Step 3: Restart and Verify

# Restart the gateway to pick up new config
sudo systemctl restart hermes-gateway

# Test from the Linux machine
curl http://<macbook-ip>:8000/v1/chat/completions \
  -H 'Content-Type: application/json' \
  -H 'Authorization: Bearer <your-key>' \
  -d '{"model":"mtplx-qwen36-27b-optimized-speed",
       "messages":[{"role":"user","content":"hello"}]}'

Got a response at 14.3 tok/s over the LAN. The slight drop from 18.3 (local) to 14.3 (over WiFi) is expected — network latency adds a small overhead per streaming chunk.

Architecture diagram: MacBook MTPLX server connected to Linux Hermes agent via LAN

Architecture: MacBook Pro M4 running MTPLX serves Qwen 27B to a Linux home server running Hermes Agent over WiFi LAN

Lessons Learned

Framework matters more than you'd think. The same model on the same hardware went from 10.5 tok/s (llama.cpp) to 18.3 tok/s (MLX) — a 74% improvement from software alone. Apple Silicon-specific optimizations in MLX make a real difference.
MTP acceptance rates degrade with depth, but that's fine. At D3, acceptance drops to ~32% at the third position. But the verify cost is dominated by the small-M qmv kernel, so even partial acceptance at depth 3 is faster than no MTP at all.
Math-correct sampling is non-negotiable for agent work. If you're using the model as a coding or task agent, greedy argmax approximation at temperature > 0 produces silently wrong outputs.

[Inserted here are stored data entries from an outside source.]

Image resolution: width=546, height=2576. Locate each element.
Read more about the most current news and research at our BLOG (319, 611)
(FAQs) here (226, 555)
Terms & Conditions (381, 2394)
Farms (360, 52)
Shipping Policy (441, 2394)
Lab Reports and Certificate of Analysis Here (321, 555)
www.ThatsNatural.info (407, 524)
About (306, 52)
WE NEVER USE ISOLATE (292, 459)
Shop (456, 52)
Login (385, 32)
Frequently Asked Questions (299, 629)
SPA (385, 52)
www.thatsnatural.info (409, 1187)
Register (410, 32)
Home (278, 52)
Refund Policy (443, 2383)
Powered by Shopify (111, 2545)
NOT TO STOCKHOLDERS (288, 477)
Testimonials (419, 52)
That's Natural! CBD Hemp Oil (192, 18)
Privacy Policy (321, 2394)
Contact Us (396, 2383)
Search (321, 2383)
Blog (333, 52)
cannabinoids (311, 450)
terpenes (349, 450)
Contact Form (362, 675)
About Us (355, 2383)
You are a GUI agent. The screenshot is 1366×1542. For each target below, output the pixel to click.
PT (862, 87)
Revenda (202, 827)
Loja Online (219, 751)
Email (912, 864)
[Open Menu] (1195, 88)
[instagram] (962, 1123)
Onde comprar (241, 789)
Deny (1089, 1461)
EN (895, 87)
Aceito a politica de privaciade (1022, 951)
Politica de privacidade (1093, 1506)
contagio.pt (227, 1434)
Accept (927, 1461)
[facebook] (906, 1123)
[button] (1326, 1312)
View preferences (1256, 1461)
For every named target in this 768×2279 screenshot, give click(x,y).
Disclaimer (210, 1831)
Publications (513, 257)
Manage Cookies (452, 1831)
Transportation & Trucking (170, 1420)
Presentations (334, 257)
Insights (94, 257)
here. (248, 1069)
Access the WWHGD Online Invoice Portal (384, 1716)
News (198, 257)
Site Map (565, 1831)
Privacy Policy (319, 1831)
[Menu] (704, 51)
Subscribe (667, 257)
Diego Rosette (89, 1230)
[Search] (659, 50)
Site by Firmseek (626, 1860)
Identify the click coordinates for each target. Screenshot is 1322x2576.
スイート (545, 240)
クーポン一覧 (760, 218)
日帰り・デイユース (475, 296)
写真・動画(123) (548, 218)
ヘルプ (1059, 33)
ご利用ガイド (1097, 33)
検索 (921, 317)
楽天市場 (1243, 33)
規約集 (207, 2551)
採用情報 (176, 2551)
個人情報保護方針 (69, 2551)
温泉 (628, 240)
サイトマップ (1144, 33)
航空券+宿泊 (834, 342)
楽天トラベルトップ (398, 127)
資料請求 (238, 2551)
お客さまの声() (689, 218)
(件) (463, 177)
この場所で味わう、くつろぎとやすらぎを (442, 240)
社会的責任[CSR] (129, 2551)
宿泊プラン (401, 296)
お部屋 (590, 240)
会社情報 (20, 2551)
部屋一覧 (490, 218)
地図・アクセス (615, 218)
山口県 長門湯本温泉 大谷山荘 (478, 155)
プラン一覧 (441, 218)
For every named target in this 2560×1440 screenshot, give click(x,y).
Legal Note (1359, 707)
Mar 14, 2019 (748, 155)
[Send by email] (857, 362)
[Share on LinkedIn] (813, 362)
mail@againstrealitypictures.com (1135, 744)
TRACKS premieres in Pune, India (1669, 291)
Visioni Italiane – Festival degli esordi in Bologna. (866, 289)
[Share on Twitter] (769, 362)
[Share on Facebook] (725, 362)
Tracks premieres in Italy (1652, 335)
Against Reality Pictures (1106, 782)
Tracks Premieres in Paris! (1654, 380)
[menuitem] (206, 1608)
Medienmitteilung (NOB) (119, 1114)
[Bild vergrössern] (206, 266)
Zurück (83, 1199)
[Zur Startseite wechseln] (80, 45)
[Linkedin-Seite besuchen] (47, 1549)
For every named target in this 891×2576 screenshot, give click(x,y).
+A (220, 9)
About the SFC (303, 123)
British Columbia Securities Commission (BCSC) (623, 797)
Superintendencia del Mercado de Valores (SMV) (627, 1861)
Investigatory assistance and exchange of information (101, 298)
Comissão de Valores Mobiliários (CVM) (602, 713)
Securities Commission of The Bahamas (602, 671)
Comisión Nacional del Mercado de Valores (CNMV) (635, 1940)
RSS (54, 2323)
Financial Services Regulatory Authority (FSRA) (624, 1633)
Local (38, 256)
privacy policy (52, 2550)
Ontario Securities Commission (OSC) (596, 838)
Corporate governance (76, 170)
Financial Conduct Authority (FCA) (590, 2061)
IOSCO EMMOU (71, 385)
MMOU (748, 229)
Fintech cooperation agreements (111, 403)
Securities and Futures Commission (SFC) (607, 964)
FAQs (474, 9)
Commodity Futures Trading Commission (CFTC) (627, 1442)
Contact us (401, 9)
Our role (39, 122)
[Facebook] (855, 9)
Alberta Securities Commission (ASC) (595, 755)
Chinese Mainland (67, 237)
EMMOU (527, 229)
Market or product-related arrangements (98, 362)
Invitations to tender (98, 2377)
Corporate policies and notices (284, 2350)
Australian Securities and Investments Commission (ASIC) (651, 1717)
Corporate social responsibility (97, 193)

MTPLX's probability-ratio acceptance ensures the output distribution matches the target model exactly.
Thinking/reasoning mode is a speed trap. Qwen's reasoning mode consumes tokens on internal chain-of-thought that you don't see. Turning it off (--reasoning off) gave an immediate ~7% speed boost with no quality loss for most tasks.
Dense 27B is bandwidth-limited. MoE is the next frontier. Even at 18.3 tok/s, a dense 27B model is fighting the memory bandwidth ceiling. A MoE model like Qwen 3.6 35B-A3B (only 3B active params) could theoretically hit 25-40+ tok/s on the same hardware.

What's Next

MoE model testing: Download and benchmark Qwen 3.6 35B-A3B with MTPLX or llama.cpp for the real speed leap.
Fan control (ThermalForge): The tune benchmark requires ThermalForge for sustained max-fan mode. Setting up passwordless sudo for fan control could squeeze out another 10-15% under sustained load.
TurboQuant watch: Once the CPU PR lands in mainline llama.cpp and gets Metal support, KV cache compression could help with long-context scenarios.
Smart routing: Configure Hermes to route simple tasks to the local MTPLX backend and complex reasoning to cloud models, optimizing for both speed and cost.

Summary

Getting 18.3 tok/s from a 27B model on a MacBook Pro isn't magic — it's the combination of Apple's MLX framework, custom Metal kernels optimized for speculative verify shapes, native MTP heads built into Qwen 3.6, and mathematically correct rejection sampling that preserves the target distribution.

The setup is a one-liner install, a model download, and a single command to start serving. Wiring it into an agent via OpenAI-compatible API took five minutes. The result is a local inference backend that's fast enough for interactive use, accurate enough for agent work, and private enough to never leave your network.

If you're running AI agents on Apple Silicon and haven't tried MTPLX yet, you're leaving ~75% of your potential inference speed on the table.

Tested on Apple M4 Pro (48 GB unified memory), macOS Tahoe 26.4, MTPLX v0.3.6, MLX 0.31.2, Qwen 3.6 27B MTPLX Optimized Speed model. All benchmarks measured with temperature 0.6, top_p 0.95, top_k 20, MTP depth 3, reasoning mode off. Your mileage will vary with hardware, model version, and network conditions.